Le développement des nouvelles technologiques a aussi contribué à l’accélération des recherches. Le séquençage à haut débit de l'ADN et de l’ARN, permet aujourd’hui d’analyser l’ensemble du génome tumoral et normal de chaque patient pour identifier les mutations spécifiques de sa tumeur, celles qui pourraient coder les néo-antigènes. Et, plus récemment, les avancées dans le deep learning [algorithme d’intelligence d’artificielle permettant de faire le tri dans de vastes bases de données, ndr] facilitent la sélection, parmi toutes les mutations tumorales d’un patient, de celles qui sont les plus immunogènes pour mettre au point un vaccin efficace.
Vous participez avec votre équipe de l’IUCT-Oncopole de Toulouse au développement d’un vaccin personnalisé dans le traitement des cancers ORL. Qu’est-ce qui caractérise ce vaccin ?
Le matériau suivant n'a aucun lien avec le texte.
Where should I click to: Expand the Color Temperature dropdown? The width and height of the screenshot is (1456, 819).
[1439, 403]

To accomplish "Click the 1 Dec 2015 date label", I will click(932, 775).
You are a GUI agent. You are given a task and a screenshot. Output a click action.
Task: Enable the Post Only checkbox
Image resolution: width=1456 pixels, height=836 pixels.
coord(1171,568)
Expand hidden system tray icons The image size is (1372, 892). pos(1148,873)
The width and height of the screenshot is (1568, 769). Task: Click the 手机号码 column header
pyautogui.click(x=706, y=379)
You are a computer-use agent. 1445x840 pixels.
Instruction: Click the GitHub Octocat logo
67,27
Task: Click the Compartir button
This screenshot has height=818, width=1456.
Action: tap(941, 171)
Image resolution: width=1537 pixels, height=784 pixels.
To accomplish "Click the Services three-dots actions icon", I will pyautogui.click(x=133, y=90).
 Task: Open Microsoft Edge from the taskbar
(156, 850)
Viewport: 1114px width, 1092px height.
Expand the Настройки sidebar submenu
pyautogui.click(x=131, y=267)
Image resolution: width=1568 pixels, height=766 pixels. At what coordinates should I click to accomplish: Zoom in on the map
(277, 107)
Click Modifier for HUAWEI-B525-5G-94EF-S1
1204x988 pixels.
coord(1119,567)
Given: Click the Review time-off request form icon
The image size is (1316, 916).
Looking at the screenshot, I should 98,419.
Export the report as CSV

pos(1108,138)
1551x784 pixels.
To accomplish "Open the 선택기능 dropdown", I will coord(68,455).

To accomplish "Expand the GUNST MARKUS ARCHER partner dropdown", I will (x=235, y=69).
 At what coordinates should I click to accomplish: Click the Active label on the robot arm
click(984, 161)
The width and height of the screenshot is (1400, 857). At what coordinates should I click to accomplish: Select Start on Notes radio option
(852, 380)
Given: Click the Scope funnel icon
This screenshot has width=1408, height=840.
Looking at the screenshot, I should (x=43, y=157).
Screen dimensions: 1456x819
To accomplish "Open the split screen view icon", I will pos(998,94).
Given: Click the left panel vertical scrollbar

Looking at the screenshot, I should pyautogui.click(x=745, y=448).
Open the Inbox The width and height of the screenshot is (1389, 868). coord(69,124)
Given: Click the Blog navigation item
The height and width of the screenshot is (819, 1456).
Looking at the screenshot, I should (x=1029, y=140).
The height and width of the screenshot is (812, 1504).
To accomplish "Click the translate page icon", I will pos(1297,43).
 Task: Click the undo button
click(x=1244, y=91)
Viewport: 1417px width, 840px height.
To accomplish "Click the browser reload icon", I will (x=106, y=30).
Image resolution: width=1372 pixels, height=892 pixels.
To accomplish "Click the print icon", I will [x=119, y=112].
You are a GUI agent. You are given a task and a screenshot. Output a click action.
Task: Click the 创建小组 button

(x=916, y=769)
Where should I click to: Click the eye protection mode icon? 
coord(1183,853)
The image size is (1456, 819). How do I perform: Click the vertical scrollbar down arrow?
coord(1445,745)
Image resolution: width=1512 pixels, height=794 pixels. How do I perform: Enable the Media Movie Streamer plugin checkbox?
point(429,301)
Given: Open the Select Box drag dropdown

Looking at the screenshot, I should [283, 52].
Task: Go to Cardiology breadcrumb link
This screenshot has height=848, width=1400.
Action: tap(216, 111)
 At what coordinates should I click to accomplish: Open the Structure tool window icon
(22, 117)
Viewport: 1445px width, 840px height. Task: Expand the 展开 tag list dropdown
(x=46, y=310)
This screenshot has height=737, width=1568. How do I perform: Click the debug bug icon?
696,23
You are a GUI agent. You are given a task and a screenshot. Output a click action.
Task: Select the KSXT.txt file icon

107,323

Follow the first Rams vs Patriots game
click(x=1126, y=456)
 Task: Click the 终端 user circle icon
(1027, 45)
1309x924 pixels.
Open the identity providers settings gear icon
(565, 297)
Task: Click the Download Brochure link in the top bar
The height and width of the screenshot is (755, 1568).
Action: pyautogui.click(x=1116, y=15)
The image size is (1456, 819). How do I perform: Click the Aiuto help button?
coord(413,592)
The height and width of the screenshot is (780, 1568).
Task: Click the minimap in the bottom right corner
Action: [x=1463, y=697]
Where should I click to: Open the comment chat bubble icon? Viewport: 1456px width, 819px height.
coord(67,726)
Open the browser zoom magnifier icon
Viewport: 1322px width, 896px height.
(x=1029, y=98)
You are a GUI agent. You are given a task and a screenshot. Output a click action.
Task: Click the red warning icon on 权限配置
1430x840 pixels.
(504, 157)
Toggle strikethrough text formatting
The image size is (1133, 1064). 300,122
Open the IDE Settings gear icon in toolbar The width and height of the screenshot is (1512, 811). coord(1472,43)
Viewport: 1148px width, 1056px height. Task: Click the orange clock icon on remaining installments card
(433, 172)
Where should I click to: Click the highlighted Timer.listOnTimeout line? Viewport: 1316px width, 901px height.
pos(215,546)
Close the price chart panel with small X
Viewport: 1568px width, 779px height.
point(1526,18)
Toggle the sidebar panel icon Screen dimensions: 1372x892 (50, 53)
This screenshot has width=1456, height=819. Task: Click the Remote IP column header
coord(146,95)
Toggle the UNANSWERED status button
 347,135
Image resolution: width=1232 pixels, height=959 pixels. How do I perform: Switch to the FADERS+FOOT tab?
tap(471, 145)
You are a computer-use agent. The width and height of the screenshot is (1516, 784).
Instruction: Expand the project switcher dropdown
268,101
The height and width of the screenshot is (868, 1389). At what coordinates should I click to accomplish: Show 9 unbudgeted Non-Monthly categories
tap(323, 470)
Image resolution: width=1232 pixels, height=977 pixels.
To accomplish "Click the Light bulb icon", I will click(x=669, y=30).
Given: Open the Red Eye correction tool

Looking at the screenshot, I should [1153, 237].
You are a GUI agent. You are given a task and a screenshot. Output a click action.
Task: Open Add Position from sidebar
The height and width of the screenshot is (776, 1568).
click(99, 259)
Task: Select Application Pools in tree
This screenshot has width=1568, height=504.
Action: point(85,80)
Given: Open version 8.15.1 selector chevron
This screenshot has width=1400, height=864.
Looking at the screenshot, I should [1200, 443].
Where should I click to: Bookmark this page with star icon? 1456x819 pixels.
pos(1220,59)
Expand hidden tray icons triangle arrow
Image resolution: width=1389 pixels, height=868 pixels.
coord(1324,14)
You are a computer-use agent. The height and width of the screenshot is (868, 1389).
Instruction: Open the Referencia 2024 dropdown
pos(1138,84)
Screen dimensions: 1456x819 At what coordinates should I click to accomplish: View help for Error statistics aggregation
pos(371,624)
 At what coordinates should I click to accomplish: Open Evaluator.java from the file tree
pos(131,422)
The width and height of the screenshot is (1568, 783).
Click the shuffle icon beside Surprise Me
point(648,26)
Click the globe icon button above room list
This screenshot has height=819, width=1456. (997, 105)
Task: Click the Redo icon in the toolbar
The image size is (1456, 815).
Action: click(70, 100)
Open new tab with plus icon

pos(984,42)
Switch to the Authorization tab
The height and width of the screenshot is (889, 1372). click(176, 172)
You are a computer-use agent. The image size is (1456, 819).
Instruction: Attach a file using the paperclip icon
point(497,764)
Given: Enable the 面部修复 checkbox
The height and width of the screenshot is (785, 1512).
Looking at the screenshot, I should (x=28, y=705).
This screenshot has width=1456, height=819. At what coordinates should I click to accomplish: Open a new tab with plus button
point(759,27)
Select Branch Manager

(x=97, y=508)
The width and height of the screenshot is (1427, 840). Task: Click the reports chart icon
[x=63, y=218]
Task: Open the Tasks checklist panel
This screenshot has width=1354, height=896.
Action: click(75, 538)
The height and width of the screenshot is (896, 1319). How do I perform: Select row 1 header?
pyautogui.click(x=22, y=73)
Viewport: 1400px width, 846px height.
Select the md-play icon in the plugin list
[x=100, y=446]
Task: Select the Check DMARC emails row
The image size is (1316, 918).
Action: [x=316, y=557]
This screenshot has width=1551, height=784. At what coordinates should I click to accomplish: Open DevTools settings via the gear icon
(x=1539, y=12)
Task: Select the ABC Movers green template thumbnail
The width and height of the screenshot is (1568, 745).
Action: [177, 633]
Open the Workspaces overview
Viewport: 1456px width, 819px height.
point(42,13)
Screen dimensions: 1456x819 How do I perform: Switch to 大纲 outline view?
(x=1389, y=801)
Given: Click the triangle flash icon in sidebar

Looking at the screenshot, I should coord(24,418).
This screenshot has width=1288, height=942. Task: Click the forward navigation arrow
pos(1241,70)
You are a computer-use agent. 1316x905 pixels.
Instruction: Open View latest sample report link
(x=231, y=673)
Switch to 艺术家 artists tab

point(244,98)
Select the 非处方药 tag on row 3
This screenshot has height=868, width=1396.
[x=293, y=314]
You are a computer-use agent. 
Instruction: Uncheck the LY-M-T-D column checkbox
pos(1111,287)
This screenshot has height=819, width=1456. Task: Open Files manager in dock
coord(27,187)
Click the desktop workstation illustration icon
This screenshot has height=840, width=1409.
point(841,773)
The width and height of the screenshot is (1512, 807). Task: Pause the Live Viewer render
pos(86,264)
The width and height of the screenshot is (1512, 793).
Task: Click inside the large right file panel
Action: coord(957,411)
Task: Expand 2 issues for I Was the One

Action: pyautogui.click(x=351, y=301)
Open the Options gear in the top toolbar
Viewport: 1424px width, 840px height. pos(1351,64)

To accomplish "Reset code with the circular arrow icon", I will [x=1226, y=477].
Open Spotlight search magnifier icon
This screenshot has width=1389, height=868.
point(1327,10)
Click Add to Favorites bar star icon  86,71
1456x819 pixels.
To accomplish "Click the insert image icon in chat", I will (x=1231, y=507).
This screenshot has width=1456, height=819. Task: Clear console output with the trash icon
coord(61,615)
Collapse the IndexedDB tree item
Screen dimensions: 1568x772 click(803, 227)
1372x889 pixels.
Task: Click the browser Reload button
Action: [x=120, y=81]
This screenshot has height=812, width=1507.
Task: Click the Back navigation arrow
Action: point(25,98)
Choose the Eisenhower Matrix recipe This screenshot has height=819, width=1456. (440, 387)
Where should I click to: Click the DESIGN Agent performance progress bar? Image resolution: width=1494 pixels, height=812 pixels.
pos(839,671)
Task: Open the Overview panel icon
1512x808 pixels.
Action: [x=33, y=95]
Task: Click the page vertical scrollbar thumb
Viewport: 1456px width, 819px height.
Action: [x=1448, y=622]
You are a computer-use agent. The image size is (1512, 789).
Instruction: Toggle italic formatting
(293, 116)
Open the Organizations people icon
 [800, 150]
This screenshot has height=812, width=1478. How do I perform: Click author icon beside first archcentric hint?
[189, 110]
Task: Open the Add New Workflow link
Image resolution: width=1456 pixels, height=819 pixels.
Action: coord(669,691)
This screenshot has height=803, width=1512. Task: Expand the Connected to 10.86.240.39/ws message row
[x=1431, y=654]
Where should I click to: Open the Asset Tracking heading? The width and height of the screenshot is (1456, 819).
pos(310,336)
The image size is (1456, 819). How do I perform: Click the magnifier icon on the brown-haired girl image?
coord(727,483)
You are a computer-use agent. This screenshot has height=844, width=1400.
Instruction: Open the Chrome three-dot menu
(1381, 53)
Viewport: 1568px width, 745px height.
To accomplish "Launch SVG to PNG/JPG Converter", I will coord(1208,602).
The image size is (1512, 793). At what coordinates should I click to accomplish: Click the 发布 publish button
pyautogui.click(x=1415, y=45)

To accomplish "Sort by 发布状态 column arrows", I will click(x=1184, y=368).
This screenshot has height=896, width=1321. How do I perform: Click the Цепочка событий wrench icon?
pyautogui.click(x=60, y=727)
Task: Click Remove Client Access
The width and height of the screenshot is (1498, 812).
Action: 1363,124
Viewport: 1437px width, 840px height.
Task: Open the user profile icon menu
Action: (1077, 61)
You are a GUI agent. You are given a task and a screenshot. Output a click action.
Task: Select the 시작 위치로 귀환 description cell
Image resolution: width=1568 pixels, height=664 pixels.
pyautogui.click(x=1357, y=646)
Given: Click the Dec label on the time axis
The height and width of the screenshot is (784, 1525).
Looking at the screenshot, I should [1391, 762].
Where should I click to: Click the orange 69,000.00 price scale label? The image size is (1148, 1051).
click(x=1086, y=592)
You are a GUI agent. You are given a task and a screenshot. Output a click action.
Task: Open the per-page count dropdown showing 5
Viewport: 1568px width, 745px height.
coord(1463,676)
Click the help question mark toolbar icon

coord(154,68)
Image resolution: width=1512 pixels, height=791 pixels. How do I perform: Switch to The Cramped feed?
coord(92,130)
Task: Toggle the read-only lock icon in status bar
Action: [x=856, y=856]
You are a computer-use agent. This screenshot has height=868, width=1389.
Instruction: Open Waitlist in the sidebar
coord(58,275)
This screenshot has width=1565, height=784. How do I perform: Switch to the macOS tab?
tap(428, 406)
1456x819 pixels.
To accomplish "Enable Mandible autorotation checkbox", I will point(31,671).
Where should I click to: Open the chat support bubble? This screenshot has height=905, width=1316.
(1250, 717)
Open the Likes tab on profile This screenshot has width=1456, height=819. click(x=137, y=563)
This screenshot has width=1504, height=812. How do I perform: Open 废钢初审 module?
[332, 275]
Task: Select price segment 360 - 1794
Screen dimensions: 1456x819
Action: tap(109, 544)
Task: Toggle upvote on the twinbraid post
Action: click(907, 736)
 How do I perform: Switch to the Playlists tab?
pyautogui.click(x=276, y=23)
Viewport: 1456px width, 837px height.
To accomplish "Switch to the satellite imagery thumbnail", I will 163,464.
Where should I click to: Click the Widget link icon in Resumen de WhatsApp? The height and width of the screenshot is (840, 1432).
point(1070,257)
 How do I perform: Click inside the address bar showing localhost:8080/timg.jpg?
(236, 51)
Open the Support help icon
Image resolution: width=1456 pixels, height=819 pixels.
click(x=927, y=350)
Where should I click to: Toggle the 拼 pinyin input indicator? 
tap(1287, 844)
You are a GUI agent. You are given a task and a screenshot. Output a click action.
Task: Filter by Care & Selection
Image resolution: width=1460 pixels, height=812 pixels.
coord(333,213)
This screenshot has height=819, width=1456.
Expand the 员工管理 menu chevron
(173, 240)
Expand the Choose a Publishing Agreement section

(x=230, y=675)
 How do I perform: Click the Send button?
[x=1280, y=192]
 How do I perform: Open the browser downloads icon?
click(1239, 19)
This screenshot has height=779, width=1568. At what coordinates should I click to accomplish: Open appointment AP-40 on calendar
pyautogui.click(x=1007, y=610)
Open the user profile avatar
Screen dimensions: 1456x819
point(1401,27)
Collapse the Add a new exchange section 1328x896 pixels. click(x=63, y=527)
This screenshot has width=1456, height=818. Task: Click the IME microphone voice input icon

Pre Ayyoub: Les vaccins thérapeutiques personnalisés sont à distinguer des vaccins ciblant d’autres familles d’antigènes tumoraux dits partagés, c’est-à-dire présents dans les tumeurs d’un ensemble de patients. Par exemple, les vaccins thérapeutiques ciblant les antigènes HPV, présents dans toute tumeur induite par ce virus, pourraient être administrés à tout patient ayant une tumeur HPV induite.
Dans le cas du vaccin personnalisé, la méthode s’appuie sur la recherche des multiples mutations génétiques qui sont propres à chaque tumeur et qui potentiellement vont induire la synthèse des « néo-antigènes » tumoraux. Ces mutations non oncogéniques, dites accessoires, sont différentes d’un patient à l’autre. Pour un même cancer, on peut avoir des centaines, voire des milliers de mutations accessoires.
Une fois les mutations de la tumeur identifiées par séquençage chez un patient, les algorithmes développés par deep learning sont capables de repérer les plus intéressantes. Pour cela, ils s’appuient sur les connaissances actuelles concernant la reconnaissance par les lymphocytes T des peptides mutés présents à la surface des cellules.
Concrètement, comment le vaccin individualisé a été mis au point dans cet essai ?
Pre Ayyoub: A partir d'un échantillon de la tumeur prélevé lors du traitement chirurgical, un séquençage de l’ADN tumoral est réalisé et comparé à celui de l’ADN normal effectué après un prélèvement sanguin pour chercher les mutations. Une fois celles-ci identifiées, une première sélection est appliquée en réalisant un nouveau séquençage sur les ARNm des cellules tumorales afin de vérifier quels sont les gènes mutés qui sont exprimés dans la cellule tumorale. En parallèle, le système HLA du patient est analysé afin de caractériser ce régulateur important de la réponse immunitaire.
Toutes ces données sont transmises au logiciel développé par deep learning qui va sélectionner les mutations les plus prometteuses. L’ADN codant pour la séquence peptidique la plus immunogène du néo-antigène codé par le gène muté est ensuite synthétisée puis insérée dans le génome du virus recombinant. Au final, dans le cas du vaccin TG4050, le virus fabriqué transporte les codes d’une trentaine de mutations, spécifiques du patient et de son cancer.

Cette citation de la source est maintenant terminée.